What this task involves: Tally up how many lines in the listing below contain the string "resolution", and give only the total.

Input material:
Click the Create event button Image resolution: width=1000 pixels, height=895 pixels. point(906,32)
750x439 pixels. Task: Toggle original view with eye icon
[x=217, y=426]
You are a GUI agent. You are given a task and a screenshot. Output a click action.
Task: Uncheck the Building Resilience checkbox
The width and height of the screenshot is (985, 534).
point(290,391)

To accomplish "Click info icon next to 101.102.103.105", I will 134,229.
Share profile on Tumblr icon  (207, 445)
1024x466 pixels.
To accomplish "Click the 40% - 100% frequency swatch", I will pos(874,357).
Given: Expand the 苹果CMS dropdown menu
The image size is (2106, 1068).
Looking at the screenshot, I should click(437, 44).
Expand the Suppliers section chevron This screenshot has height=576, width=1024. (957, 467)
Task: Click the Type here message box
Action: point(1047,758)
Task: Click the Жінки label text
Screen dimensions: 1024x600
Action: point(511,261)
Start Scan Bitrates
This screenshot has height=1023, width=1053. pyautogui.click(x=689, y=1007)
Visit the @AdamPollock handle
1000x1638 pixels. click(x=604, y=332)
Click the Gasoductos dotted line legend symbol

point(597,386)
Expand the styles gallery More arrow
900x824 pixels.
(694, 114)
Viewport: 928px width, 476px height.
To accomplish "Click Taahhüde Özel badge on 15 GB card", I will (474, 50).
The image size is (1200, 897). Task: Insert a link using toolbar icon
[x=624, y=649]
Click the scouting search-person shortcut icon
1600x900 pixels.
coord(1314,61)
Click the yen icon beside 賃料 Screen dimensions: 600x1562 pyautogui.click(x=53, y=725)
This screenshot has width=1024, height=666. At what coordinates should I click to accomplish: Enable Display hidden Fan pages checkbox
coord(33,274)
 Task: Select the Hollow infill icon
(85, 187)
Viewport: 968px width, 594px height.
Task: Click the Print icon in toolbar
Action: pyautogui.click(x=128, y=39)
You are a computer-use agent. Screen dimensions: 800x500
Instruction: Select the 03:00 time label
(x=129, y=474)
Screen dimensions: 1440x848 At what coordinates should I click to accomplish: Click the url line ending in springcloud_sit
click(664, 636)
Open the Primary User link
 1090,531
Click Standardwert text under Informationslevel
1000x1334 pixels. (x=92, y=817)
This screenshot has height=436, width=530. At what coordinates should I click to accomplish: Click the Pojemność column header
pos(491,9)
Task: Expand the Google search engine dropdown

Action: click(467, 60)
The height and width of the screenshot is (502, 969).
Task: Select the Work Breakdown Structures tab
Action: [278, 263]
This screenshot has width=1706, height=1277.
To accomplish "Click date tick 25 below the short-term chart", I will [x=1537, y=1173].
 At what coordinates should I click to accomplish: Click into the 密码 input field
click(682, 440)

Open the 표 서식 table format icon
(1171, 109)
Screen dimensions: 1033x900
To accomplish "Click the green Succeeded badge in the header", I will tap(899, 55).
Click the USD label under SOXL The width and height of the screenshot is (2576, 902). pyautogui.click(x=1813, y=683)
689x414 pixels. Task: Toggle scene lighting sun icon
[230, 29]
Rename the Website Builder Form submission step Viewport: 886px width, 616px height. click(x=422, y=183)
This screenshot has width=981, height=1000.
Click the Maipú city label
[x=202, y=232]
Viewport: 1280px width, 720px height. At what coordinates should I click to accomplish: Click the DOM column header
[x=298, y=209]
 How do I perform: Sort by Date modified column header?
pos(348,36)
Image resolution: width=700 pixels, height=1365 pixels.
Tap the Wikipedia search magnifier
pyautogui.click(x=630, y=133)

Answer for the task: 2